I've had the car 3 years, this is new behavior. It's slept fine for 3 years, now it suddenly isn't. I haven't had any Tesla app open on my phone in a week.
 
OK, I did a complete shutdown through the Safety and Security menu. I left the car shutoff for about 15 minutes and then rebooted. After running some errands the car shut down about an hour after it finished recharging.

It was in some kind of state where it wouldn't go to sleep, even after a pushing the wheels reboot. Very weird.
 
The problem doesn't seem to be resolved. I now need to manually shutdown the car when it's done charging. It went to sleep on its own once, but now needs to be put to sleep each time.
I recently had the same problem. What worked for me? Changing my Tesla password. I was logged in from the Tesla app and Remote S from multiple devices, plus I use teslafi. None on its own should keep the car awake, but apparently one of them was. Resetting my password forced them all to lose their session, and suddenly the car started sleeping.
 
I recently had the same problem. What worked for me? Changing my Tesla password. I was logged in from the Tesla app and Remote S from multiple devices, plus I use teslafi. None on its own should keep the car awake, but apparently one of them was. Resetting my password forced them all to lose their session, and suddenly the car started sleeping.

Interesting, I just changed the password. It's worth a shot.
 
The tech came out Friday and he ran diagnostics but didn't get anywhere. He mentioned that the car is supposed to stay on when plugged in, but it didn't start doing this until an update I believe in late July. If they did make this change, they broke the functionality.

Ever since I got the car in 2016 normal procedure is to leave the car plugged in when I'm at home. This is what Tesla recommended at the time. Normal behavior was to charge up to 90% (where I had it set), then sit for an hour or so with the instrument screen on, then it would shut off and go to sleep. I would normally see about 1 mile a day range loss in this situation. If the car sat for more than a couple of days it would charge back up to 90% again.

I believe the change started with 2019.24.4. When plugged in the instrument screen would never shut down and vampire drain went up to about 5 miles a day.

After the tech left, I ran an errand, and the car had finished charging I experimented going out there and unplugging the car. The instrument screen immediately shut off and the car lost less than a mile in the 16-18 hours it sat before I drove it Saturday.

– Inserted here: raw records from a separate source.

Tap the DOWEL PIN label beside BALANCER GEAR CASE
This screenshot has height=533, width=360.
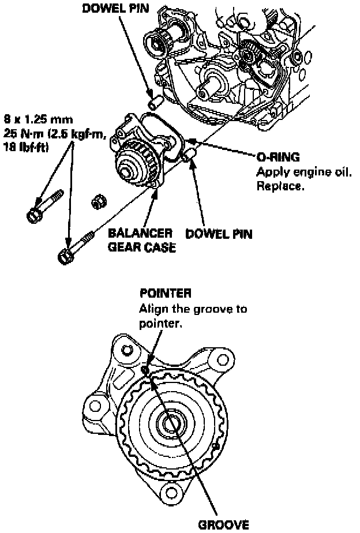pos(219,235)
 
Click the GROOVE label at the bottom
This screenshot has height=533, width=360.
pos(225,525)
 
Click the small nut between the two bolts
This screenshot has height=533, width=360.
pos(98,202)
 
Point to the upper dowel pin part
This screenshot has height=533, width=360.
pos(154,104)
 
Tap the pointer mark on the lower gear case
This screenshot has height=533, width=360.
pos(145,370)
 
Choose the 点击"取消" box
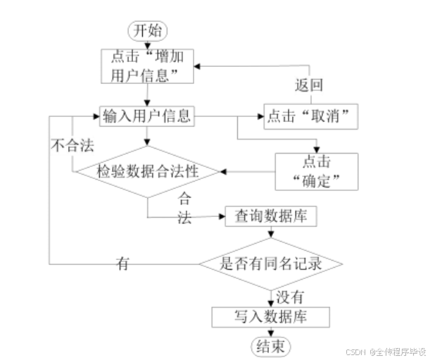[x=309, y=116]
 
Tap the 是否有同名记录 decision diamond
[x=271, y=264]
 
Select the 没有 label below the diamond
[x=289, y=295]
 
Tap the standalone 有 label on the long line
[x=123, y=264]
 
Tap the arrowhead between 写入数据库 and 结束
[x=270, y=333]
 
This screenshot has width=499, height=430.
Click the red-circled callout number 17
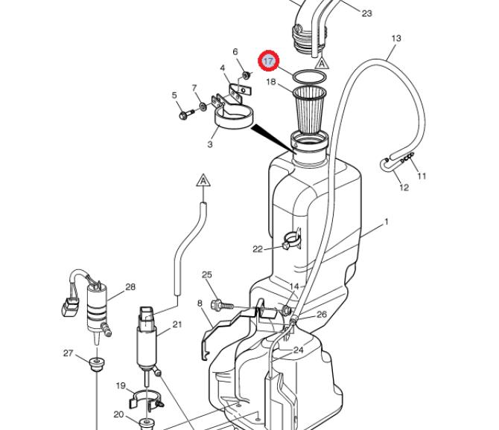pyautogui.click(x=269, y=60)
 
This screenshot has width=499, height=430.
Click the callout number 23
pyautogui.click(x=366, y=13)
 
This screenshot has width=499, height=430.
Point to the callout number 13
pyautogui.click(x=396, y=39)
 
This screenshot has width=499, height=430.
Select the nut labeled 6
pyautogui.click(x=246, y=75)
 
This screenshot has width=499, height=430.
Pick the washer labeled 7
pyautogui.click(x=203, y=106)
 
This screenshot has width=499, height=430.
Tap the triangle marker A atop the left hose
pyautogui.click(x=203, y=181)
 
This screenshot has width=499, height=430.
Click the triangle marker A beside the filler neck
pyautogui.click(x=322, y=63)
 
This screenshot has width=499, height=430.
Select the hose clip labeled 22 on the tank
pyautogui.click(x=291, y=240)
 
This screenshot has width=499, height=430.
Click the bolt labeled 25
pyautogui.click(x=222, y=306)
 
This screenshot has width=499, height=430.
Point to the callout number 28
pyautogui.click(x=130, y=287)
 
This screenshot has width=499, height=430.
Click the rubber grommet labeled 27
pyautogui.click(x=97, y=364)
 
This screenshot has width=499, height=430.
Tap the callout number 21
pyautogui.click(x=177, y=324)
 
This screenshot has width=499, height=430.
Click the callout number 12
pyautogui.click(x=404, y=187)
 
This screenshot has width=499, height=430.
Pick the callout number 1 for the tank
pyautogui.click(x=387, y=221)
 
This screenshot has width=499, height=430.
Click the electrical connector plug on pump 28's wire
pyautogui.click(x=69, y=307)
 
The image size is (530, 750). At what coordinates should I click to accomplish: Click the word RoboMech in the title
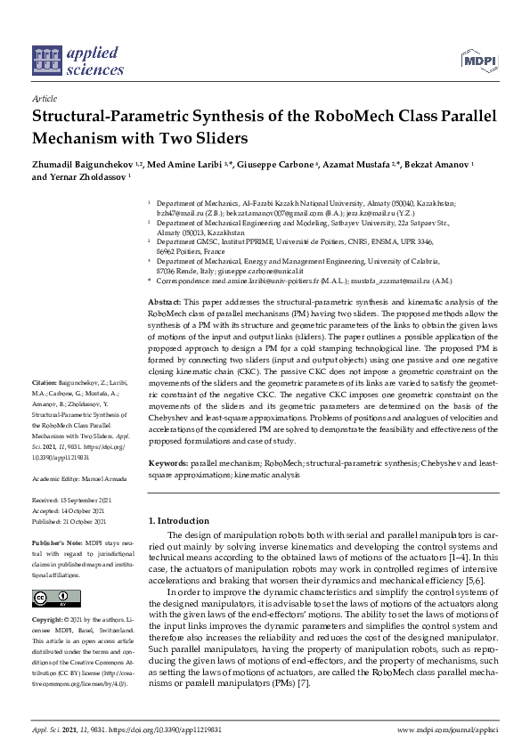(x=347, y=118)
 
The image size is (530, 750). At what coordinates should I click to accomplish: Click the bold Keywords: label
(x=167, y=464)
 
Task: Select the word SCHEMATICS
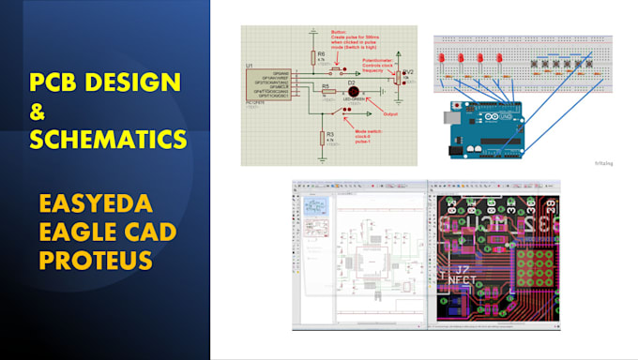[x=107, y=140]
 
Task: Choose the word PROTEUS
[x=95, y=259]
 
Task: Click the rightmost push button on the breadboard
[x=592, y=67]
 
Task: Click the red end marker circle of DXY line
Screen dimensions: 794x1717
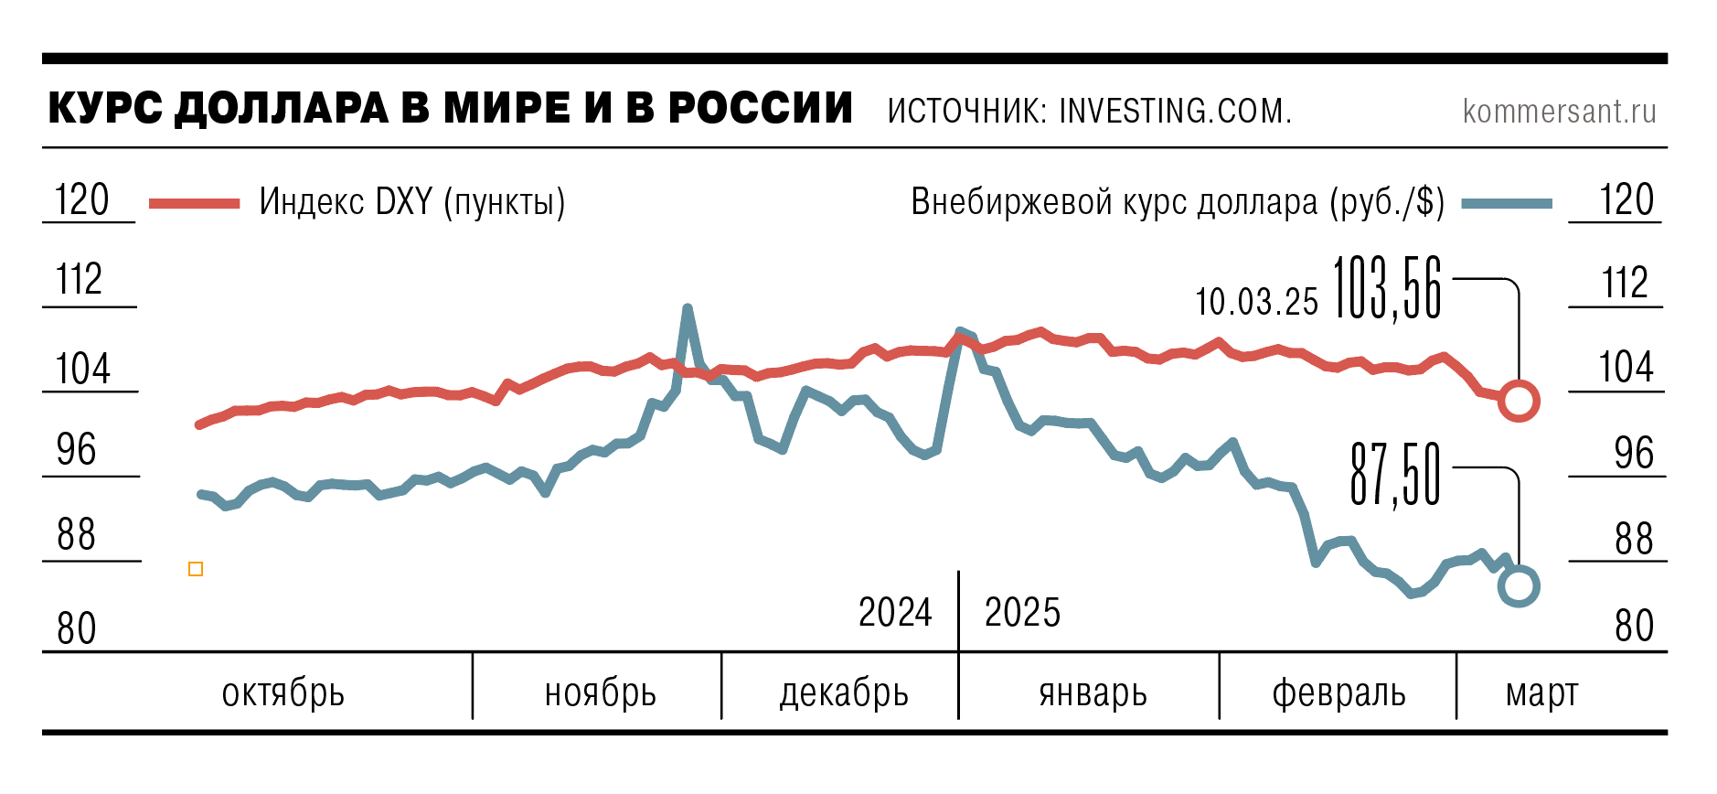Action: [x=1518, y=401]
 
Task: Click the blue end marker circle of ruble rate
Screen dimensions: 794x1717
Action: [x=1518, y=586]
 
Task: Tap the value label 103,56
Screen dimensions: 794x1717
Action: [x=1387, y=289]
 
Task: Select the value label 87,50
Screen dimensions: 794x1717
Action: [x=1395, y=475]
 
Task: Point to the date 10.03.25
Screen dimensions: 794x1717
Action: [x=1256, y=302]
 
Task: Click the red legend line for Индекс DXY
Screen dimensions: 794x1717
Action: [x=194, y=203]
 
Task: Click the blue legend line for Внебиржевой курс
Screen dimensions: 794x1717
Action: [x=1506, y=203]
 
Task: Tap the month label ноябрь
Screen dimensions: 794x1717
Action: [x=600, y=693]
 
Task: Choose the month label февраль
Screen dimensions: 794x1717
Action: [x=1338, y=693]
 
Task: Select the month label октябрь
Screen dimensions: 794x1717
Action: [x=283, y=693]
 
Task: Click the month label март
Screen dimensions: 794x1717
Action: [x=1541, y=693]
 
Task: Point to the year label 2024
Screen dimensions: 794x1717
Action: [x=894, y=612]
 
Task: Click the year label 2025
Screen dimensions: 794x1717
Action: [x=1022, y=612]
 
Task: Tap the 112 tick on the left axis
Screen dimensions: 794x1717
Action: [x=80, y=279]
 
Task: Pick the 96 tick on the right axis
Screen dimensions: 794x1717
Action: [x=1633, y=453]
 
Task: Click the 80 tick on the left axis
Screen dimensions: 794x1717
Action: [x=77, y=628]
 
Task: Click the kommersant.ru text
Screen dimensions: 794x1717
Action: [x=1559, y=111]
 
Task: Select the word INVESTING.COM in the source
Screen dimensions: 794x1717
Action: [x=1174, y=111]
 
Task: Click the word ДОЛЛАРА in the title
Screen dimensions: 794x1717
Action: [x=282, y=108]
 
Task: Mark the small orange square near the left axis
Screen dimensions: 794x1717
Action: [x=196, y=569]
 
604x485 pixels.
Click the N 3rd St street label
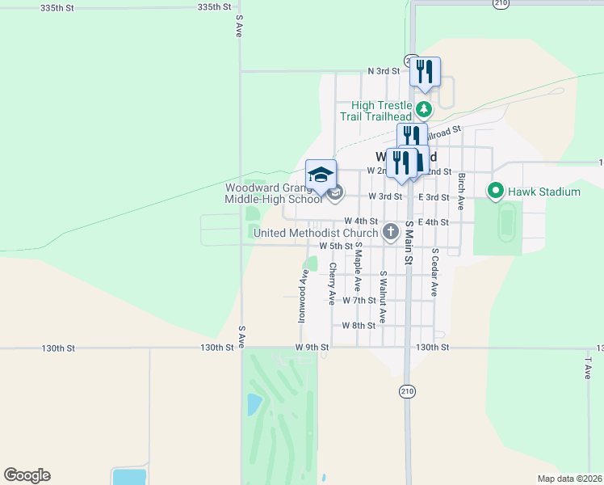384,71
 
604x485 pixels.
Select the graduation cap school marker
321,175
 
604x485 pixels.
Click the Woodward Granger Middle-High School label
273,193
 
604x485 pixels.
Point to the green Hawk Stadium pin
495,192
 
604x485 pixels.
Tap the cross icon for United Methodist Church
391,233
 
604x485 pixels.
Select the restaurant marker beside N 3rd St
425,73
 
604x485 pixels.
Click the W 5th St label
336,246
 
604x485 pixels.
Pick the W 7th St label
359,300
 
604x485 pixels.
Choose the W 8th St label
359,326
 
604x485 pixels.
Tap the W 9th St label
312,348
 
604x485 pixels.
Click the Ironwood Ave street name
302,296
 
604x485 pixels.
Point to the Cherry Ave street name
332,283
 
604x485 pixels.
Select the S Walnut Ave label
383,296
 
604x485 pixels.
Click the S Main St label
409,243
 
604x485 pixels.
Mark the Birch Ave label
461,188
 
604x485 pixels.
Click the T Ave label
588,368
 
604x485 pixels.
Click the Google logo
27,475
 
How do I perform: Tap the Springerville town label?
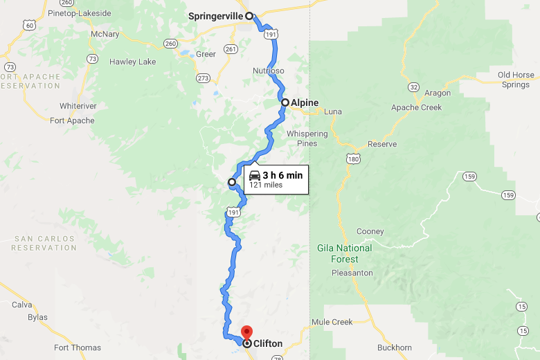(216, 15)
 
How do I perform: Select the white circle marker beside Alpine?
(285, 102)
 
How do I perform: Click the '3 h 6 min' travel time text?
(282, 175)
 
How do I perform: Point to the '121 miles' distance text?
(266, 186)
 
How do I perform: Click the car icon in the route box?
(255, 175)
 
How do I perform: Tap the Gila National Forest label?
(345, 253)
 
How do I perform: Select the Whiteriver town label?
(78, 106)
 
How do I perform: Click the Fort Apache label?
(72, 120)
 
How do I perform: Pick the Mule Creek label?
(332, 322)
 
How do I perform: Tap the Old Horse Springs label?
(516, 80)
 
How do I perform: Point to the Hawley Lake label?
(133, 62)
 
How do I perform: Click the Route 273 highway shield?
(204, 78)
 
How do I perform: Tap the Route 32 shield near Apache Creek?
(413, 87)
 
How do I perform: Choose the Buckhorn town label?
(395, 348)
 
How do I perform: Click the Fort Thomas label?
(78, 348)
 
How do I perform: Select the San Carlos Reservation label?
(44, 243)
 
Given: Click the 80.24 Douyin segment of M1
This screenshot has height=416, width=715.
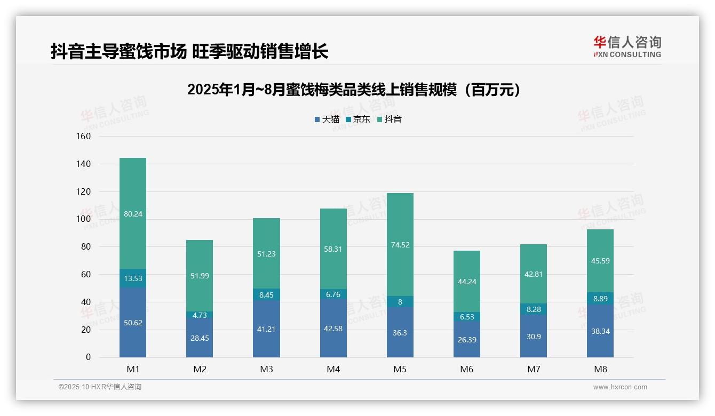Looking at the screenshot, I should pos(133,214).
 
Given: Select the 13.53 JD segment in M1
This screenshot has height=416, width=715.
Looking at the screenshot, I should pos(133,278).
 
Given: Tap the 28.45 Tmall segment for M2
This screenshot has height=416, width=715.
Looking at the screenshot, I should pos(200,338).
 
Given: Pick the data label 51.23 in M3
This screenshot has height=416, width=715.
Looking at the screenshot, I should pos(266,254).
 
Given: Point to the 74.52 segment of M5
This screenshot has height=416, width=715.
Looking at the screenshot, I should pos(400,245).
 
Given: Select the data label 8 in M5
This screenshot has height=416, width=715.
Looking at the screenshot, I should pos(400,302).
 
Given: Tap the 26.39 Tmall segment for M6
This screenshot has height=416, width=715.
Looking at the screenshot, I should pos(467,340).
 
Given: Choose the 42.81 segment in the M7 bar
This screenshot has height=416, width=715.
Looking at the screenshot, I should pos(534,275).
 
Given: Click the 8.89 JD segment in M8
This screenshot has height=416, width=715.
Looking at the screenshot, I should pos(600,299).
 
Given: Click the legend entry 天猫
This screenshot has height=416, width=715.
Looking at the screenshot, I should pos(327,119).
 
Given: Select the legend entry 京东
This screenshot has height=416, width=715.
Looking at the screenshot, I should pos(358,119).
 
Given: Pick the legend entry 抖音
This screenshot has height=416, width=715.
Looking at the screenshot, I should pos(390,119).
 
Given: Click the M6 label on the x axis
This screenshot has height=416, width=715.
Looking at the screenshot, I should pos(467,369).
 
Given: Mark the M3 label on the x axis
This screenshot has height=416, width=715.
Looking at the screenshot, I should pos(266,369).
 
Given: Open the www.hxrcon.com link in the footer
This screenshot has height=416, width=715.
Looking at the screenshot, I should pos(620,387).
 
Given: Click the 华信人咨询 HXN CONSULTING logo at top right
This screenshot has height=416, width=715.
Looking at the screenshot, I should pos(627,46).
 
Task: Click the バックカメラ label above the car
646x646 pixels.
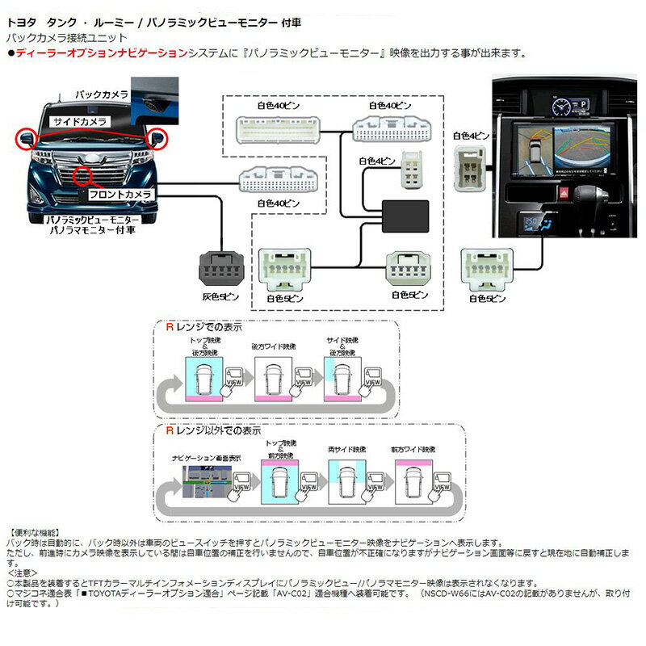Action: tap(101, 95)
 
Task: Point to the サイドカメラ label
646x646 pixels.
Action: tap(79, 121)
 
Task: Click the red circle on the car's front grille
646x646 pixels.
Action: tap(84, 174)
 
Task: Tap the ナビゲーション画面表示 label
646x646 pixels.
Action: tap(203, 457)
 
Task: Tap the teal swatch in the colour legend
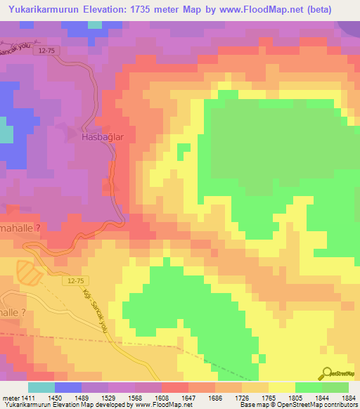41,387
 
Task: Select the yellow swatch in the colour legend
281,387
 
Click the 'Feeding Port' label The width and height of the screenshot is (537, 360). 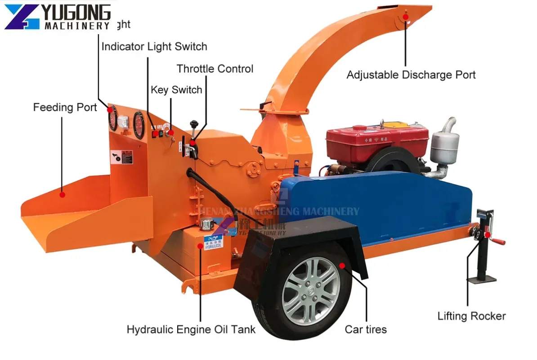coord(65,108)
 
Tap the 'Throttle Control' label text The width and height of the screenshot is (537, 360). coord(215,69)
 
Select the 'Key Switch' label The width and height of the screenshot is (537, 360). coord(176,90)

After getting home on Saturday I again unplugged the car when it finished charging.

It appears either something broke in the way the car works or they made an undocumented software change. It is consistent enough that it doesn't make sense that this is only my car, but I haven't seen anyone else mention it, so I can't conclude they made a software change.

Does anyone else see this change in behavior?

If they did make a software change it doesn't make sense to make a change that would leave part of the car powered up and drawing power when plugged in and not draw power from the wall to do it. But then they've made boneheaded software changes before.
 
Per TeslaFi, my car has not slept at all since the late July timeframe. Doesn't matter if it's plugged in or not. It slept like a baby previously.

I've tweaked the TeslaFi settings, tried disabling sentry - no joy. I'm out of ideas.
 
Per TeslaFi, my car has not slept at all since the late July timeframe. Doesn't matter if it's plugged in or not. It slept like a baby previously.

I've tweaked the TeslaFi settings, tried disabling sentry - no joy. I'm out of ideas.

When TeslaFi was new I tried it and had that happen. At the time there was a setting in the menus that TeslaFi had changed and all I had to do was change it back and quit using TeslaFi and it slept OK after that.
 
It appears to have been resolved remotely, or it just mysteriously went away. On Thursday I wrote a detailed e-mail to someone I had corresponded with at Portland Tesla service. I described all the symptoms and my best guesses from experience debugging hardware and firmware over the years. I didn't get a response, but went out twice on Friday and both times the instrument cluster shut off a little while after charging finished. The first time someone got something out of the back seat and didn't close the door, but the car still shut down. The second time it shut down normally. On Saturday when I drove it overnight vampire drain was completely normal (less than 1 mile range) and it shut down again after it finished charging after I got home.

I wrote Tesla service Friday after I noticed the instrument cluster turning off, but it was around 5:30 so if I hear back it may not be until next week.

One of the possibilities I suggested is that a file got corrupted in the OS. Probably something to do with running the timer that shuts off the instrument cluster. I wonder if they came in remotely and did a repair on the OS installation?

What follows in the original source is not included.